Beginning with the line that includes "[STRACHANS RUMP STEAK INDIVI...] (169, 489)" and ending with the last line of the listing below, write out each line exactly, with no other output.
------ Data supplied ------
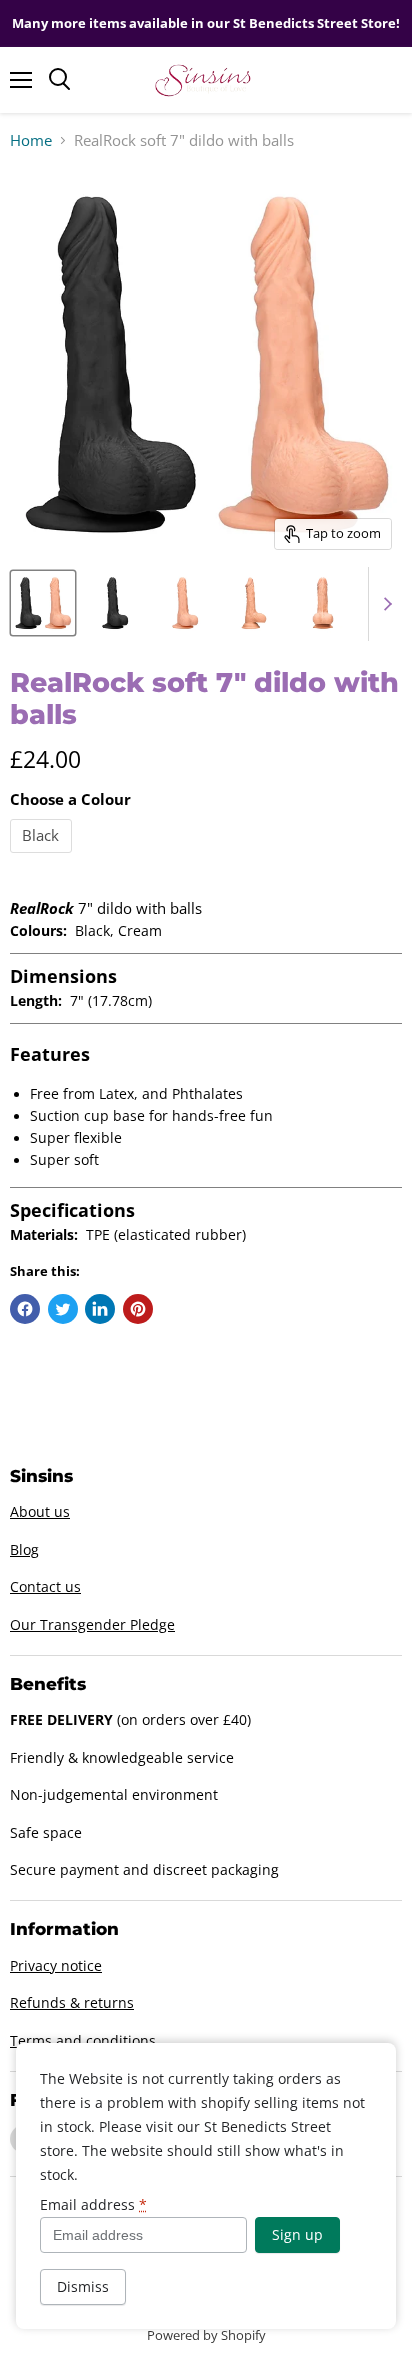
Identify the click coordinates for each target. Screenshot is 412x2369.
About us (40, 1511)
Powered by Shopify (206, 2335)
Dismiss (83, 2286)
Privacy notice (56, 1965)
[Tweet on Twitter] (63, 1309)
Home (31, 140)
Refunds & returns (72, 2002)
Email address (93, 2205)
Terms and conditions (83, 2040)
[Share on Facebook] (25, 1309)
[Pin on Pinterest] (138, 1309)
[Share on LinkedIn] (100, 1309)
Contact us (45, 1586)
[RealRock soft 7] (43, 603)
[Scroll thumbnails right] (384, 604)
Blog (24, 1549)
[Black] (43, 857)
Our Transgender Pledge (92, 1624)
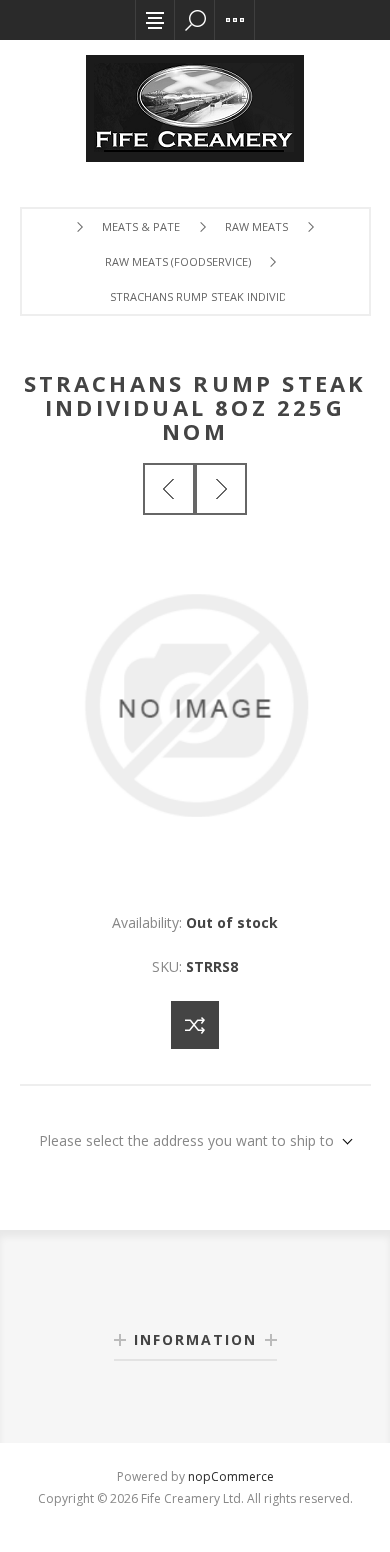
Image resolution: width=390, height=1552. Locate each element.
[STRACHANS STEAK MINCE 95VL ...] (221, 489)
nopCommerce (231, 1476)
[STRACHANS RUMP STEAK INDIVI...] (169, 489)
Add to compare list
------
**Answer box**
[STRACHANS RUMP STEAK INDIVI...] (169, 489)
Add to compare list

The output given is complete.